Government 'spiteful' over payroll trade union contribution reform

Updated

The Government has been accused of being "spiteful" after unveiling controversial plans to abolish a system where workers pay their union contributions through the payroll.

Ministers said the so-called check-off practice was "out-dated", describing it as a taxpayer-funded administrative burden on taxpayers.

But unions warned the move will damage industrial relations, describing it as a "political attack" on workers.

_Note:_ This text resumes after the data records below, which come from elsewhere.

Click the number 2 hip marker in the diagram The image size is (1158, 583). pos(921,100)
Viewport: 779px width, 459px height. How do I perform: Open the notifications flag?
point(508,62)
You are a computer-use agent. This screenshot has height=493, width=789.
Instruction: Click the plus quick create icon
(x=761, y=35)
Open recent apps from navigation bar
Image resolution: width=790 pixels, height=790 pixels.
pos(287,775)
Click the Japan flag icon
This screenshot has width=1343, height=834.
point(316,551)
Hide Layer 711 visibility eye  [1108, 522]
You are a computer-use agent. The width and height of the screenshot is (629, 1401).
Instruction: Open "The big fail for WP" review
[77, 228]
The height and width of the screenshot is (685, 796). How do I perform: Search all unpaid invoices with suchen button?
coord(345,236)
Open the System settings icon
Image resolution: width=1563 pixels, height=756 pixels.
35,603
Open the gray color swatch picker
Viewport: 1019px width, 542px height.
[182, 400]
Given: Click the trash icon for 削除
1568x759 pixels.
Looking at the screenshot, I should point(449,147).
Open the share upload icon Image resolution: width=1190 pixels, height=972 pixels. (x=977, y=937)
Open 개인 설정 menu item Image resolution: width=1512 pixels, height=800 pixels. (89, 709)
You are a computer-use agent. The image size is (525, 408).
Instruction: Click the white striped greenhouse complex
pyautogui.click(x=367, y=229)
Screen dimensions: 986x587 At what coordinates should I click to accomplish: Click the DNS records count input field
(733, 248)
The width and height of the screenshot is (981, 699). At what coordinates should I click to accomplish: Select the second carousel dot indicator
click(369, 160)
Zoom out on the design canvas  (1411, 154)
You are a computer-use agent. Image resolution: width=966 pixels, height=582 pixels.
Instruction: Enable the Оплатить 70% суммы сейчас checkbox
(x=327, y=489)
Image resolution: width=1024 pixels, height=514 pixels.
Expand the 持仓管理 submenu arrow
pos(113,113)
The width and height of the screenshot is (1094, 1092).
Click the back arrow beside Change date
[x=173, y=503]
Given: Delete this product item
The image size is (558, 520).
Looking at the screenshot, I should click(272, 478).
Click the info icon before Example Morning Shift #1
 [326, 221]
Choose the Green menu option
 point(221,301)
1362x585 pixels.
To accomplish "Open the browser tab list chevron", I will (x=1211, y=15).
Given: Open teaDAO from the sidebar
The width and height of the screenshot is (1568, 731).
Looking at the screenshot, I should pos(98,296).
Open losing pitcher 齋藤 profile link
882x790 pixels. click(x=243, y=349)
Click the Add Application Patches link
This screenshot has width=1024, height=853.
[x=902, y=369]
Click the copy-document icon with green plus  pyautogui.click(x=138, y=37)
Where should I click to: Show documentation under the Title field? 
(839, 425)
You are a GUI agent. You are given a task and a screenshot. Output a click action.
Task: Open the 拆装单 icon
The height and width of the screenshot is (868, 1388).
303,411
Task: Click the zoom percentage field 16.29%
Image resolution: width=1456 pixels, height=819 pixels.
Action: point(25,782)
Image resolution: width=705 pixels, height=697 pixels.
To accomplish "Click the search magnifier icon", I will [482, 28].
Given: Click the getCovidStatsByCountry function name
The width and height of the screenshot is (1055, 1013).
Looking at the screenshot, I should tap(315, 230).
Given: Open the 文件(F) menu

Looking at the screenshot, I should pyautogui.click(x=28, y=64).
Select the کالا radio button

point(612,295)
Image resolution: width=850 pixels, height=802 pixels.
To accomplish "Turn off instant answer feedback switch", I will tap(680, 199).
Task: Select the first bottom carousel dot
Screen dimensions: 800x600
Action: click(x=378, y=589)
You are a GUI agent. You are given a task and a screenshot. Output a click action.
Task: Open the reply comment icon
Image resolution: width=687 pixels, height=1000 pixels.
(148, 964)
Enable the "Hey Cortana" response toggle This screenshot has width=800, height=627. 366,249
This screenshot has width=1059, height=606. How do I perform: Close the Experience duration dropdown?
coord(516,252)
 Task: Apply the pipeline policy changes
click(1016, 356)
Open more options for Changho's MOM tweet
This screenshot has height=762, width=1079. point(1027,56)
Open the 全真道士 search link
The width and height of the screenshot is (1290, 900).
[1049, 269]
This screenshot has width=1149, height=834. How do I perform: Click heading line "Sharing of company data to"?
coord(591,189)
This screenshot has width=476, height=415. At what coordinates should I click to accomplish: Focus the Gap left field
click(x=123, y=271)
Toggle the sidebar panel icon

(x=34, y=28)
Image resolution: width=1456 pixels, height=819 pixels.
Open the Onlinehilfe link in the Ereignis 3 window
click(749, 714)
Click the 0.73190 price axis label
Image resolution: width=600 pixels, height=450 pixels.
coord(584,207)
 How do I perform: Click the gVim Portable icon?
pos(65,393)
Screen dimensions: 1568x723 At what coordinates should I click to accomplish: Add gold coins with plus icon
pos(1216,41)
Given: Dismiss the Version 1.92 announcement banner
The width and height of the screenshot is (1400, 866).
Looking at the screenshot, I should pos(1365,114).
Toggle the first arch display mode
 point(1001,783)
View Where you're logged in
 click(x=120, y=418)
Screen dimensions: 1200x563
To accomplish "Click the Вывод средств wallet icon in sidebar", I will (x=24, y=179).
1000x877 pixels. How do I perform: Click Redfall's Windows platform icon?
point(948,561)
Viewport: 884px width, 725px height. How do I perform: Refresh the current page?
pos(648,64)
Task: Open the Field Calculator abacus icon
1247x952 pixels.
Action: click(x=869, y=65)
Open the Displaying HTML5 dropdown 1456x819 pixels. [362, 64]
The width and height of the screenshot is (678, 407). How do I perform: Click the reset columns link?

Gail Cartmail, Unite assistant general secretary said: "This is another spiteful measure from the Conservatives at a time when working people need unions like never before.

"It is a crude attempt to starve trade unions of money, money that is then used every day to promote training, workplace safety and hold up decent pay for millions of working people throughout the UK.

"This is nothing other than unnecessary interference by a government that has not got a clue about the reality of working life and the vital role unions have in workers' lives.

"This government will suffer a backlash from this, for people will see this for what it is - another needless, malicious attack on the people who are the backbone of our public services.

"For female low paid public sector workforce - health visitors, carers, cleaners and cooks - this is now the triple whammy. On top of the pay cap and end of working family tax credit, they now have to contend with this attack on their union.

"The Conservative party's attempt to pose as the party of working people is all the more laughable today than ever."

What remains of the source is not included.